It is not an excuse to wag work and watch Jeremy Kyle.
I remember Mrs W moving our telly into the bedroom because she thought I would be bored but, actually, I was asleep most of the time and feeling ghastly when I was awake.
That was the last time I was off because of illness.
I joined the Telegraph seven years ago and have not had a sick day since.
That's nothing compared to our night editor, Gordon Wilson, who has never registered a day off ill in his 30 years with the Telegraph.
Naturally, we should celebrate that in middle-age we tend to be keeping healthy.
But, while accepting that some folk are genuinely ill, I fear that the country is still cursed by lead-swingers.
Personally, I try to drag myself into work when I feel off-colour because I think it is my duty. As far as I see it, I am being paid to be at my desk and that is where I should be.
According to the Office For National Statistics, the average time off sick per worker is 4.5 days a year.
Put another way, that is a nearly a whole week.
Incredibly, that figure had markedly improved since 1993, when the figure was 7.3 days. It would say that it should be even better.
What really gets my goat is that, in the private sector, 1.6% of hours is lost to sickness whereas in the public sector it is 2.6%.
When it comes to the self-employed, only 1.2% of hours are lost.
Can it possibly be that public and even private sector employees are more susceptible to sickness than those who run their own business?
Or is the reality that they just don't care as much?
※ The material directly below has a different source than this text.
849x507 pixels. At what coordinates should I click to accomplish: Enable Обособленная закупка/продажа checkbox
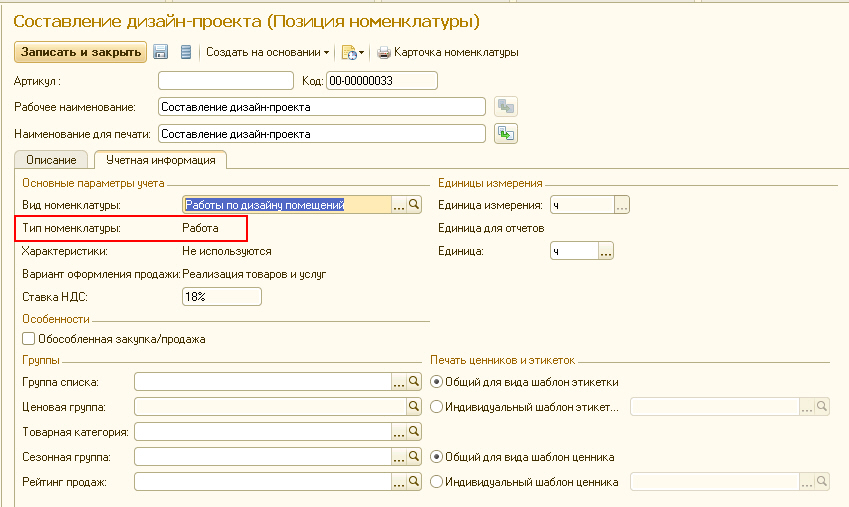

Is that the fault of managers who have not instilled in them the importance of turning up and the effect on their colleagues if they don't?
It should not make a jot of difference if people work for themselves or for someone else. It should be a matter of honour that people bust a gut to get into work and give their all when they are there.
Does that sound a bit twee? Maybe. But a full commitment from our workers is the fastest way for our country to fight its way out of its economic turmoil.
Mind you, we are certainly not the worst malingerers in Europe.
In 2010, the country where workers claimed an average of more than eight days off sick was... Germany.
Of course, as I write about my exemplary sickness record, I realise I am cursing myself. Inevitably, the slight sore throat I am experiencing will be full-scale tonsillitis by tomorrow and I'll be stuck at home.